While much has been written regarding the tone and mood of the movie, the humor it contains is often overlooked. The windshield washing half-wit at the gas station where they stop, the Old Man (Jim Siedow) chastising his son (Edwin Neal) for allowing his chainsaw-wielding brother to destroy the front door and the perverse Sawyer clan mocking poor Sally when she awakens to find herself tied to a chair -a grisly repast in front her – all produce genuine humor, albeit of the darkest sort. Hooper cruelly toys with us in these moments, allowing the viewer a brief respite from the mayhem before yanking us back into his nightmare.

The Sawyers are victims of the economic and social upheaval of the early 1970’s, their workplace and home torn asunder by forces beyond their control. The slaughterhouse where generations of their family have worked has laid them off, machines now doing their work more efficiently. As a result, they’re forced to use their skill set to survive, this time harvesting wayward travelers rather than docile bovine. Done for sustenance as well as commerce, their “barbeque” is available at their filling station. That there is no fuel for sale at the establishment further underscores their sense of abandonment and desperation.

Regarding their family, the absence of a matriarch is obvious and has a profound effect on them. One imagines Mrs. Sawyer having left once times got rough, perhaps getting a job in a far-off town. Left to fend for themselves, the behavior of the Sawyer men devolves to its most primitive, their filthy home an effective metaphor for the decay of the nuclear family.

Yet Leatherface, the simplest of the family, does his best to fill this void. We witness him doing domestic chores, his grisly kitchen activities a grotesque display of meal preparation for the clan. The apron he wears and the mask he dons, replete with garish red lipstick and topped with a cheap wig, suggests a conscious effort to become a perverse mother-figure.
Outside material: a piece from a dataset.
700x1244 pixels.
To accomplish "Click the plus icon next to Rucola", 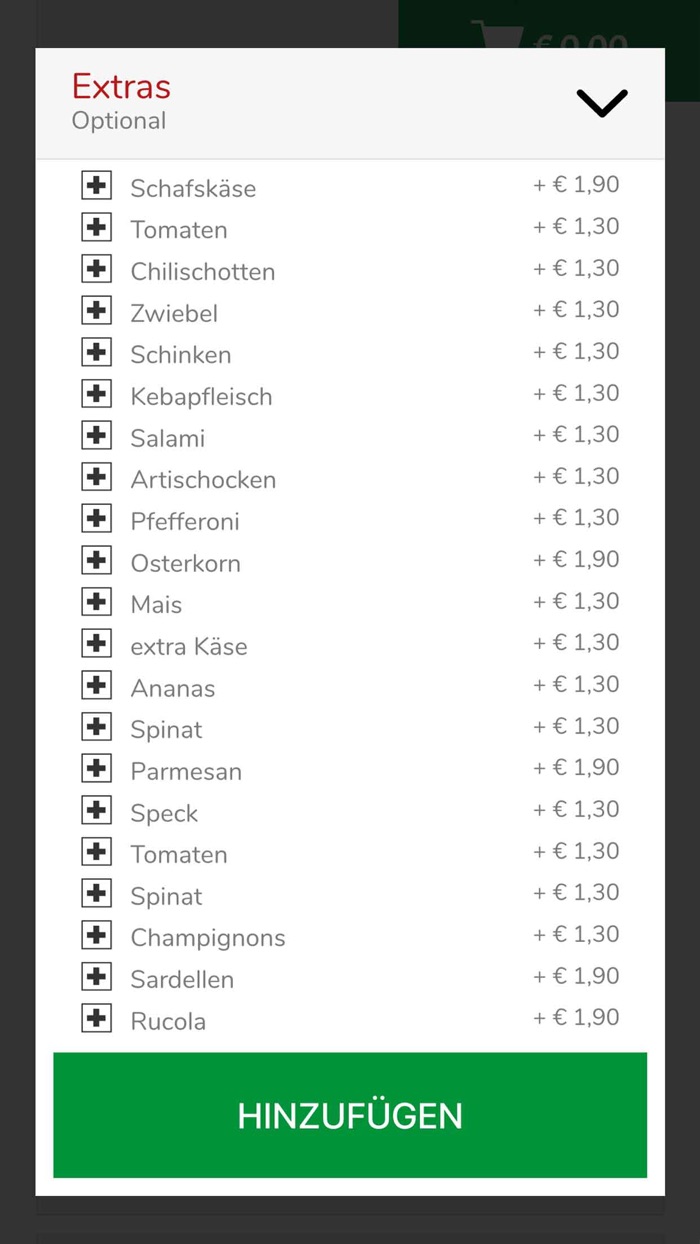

We’re in the palm of Hooper’s hand throughout, the spell he weaves so powerful, there’s no escaping it even when our eyes are closed, our hands over our ears.  The film’s dark images, both seen and suggested, haunt us long after we witness its unforgettable final image of the blood-drenched Sally – cinema’s first Final Girl- screaming in terror as Leatherface dances maniacally in the morning sun, chainsaw whirling about him as he turns in circles of delusion and delight. While moments from inferior knockoffs are swept to the dustbin of our minds, Massacre’s scenes are seared in our memories, their power growing as we further contemplate their meaning and horror.